Once upon a 2011 I believed myself to be broken.
I doubted my abilities and clung to the belief that my successes were the consequence of good fortune and circumstance.
Inversely, my failures were caused by my own deficiencies.
A year would pass and I would begin to nurture faith.
Yes, in a higher power but also faith that maybe I was a being capable of being loved. Despite myself.
The being my body couldn’t hold on to would not help the truths I housed about myself.
That I was incomplete. Incapable. Fractured. Defective.
Thirty pounds of blame guilt shame to protect me from seeing the truth.

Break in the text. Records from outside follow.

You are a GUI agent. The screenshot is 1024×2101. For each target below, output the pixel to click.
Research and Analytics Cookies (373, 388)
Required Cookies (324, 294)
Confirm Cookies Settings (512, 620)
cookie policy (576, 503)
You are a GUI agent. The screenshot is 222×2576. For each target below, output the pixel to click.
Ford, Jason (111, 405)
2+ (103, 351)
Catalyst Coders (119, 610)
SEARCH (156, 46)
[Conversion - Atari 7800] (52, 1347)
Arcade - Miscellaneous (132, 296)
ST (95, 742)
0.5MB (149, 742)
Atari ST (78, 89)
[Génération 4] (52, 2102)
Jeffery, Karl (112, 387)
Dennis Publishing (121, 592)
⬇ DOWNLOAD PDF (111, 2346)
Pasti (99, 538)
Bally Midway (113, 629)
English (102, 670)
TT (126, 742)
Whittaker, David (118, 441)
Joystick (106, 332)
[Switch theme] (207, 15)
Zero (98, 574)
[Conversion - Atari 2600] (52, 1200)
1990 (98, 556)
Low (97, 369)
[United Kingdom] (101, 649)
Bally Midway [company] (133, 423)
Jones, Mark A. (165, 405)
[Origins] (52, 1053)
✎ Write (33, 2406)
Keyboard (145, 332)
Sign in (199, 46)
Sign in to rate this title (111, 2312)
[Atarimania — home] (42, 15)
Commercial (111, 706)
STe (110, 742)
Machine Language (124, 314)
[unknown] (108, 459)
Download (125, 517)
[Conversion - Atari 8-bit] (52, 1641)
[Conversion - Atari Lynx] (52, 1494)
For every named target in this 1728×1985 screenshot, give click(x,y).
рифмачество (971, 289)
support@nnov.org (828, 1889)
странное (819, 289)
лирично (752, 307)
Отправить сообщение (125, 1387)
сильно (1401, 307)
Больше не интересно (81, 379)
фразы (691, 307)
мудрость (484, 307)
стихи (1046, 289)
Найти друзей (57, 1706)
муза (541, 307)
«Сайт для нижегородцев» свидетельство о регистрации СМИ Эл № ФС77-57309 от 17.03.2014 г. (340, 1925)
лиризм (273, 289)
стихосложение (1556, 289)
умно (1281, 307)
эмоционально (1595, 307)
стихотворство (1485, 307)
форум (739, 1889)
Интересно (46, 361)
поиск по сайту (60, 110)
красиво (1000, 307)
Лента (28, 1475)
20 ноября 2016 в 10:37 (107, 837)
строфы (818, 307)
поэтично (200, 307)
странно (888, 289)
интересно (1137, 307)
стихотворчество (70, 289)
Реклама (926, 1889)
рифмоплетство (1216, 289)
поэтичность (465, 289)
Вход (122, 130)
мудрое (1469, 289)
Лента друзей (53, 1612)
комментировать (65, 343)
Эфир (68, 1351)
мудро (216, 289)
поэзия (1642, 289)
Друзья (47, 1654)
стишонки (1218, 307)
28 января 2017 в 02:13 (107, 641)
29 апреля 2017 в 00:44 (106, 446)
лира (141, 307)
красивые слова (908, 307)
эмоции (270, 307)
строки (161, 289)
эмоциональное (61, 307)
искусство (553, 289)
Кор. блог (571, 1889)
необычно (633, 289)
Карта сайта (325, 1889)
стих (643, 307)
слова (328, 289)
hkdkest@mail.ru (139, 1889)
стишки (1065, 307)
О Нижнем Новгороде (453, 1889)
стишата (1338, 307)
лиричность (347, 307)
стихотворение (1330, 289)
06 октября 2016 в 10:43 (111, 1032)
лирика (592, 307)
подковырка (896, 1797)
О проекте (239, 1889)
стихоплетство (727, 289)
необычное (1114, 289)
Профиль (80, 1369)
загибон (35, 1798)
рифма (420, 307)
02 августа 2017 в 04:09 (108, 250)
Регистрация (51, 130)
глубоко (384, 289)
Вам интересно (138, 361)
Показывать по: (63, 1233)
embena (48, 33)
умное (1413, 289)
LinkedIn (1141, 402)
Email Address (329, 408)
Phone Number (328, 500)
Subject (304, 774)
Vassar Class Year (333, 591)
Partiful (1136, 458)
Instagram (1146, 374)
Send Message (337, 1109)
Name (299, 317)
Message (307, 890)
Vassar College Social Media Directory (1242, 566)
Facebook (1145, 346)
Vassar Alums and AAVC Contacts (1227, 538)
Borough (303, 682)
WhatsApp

Another 365 days and a trip
around the sun and I would begin to forgive myself. Out of a morbid curiosity that maybe I was more than I ever imagined I could be. And what if I dared to believe THAT?
Then he would come, and remind me I was not quite a mistake yet not quite worth keeping.
Months later the decision would become easier as I was discarded. Or at least that’s how it felt.
Gathered with my lies in a bag I sat on the curb seeing only half of what I wasn’t and none of what I was.
And one day the rain would cease from the clouds yet continue from my eyes. Washing away the grime of fallacy I would get a glimpse.
Peeking out from where I’d long since hidden her because she didn’t match the feelings in my heart.
Still teetering on the line between owning who I am and feeling the desperate need to change, I decided to go about it differently.
What if, I proposed, all this time you had it wrong? And you really are just as you should be.
Crooked teeth, fat cheeks, flat ass, thunder thighs. Maybe you were drawn that way on purpose. And maybe there’s no maybe.
For all the things you say thank you for, they are never your body. As if your heart and soul are an atonement for the material.
Show grace. Have gratitude for every inch of you that takes just enough space.
Believe that who you see you are and who you feel you are coalesce.
Know that love has not escaped you as punishment.
Trust that opportunities that passed you by were not yours.
Own that in the years gone by, lies of less than rooted in fear have dimmed your light which was never meant to be shielded.
Forgive yourself for ever believing you were a draft in need of editing.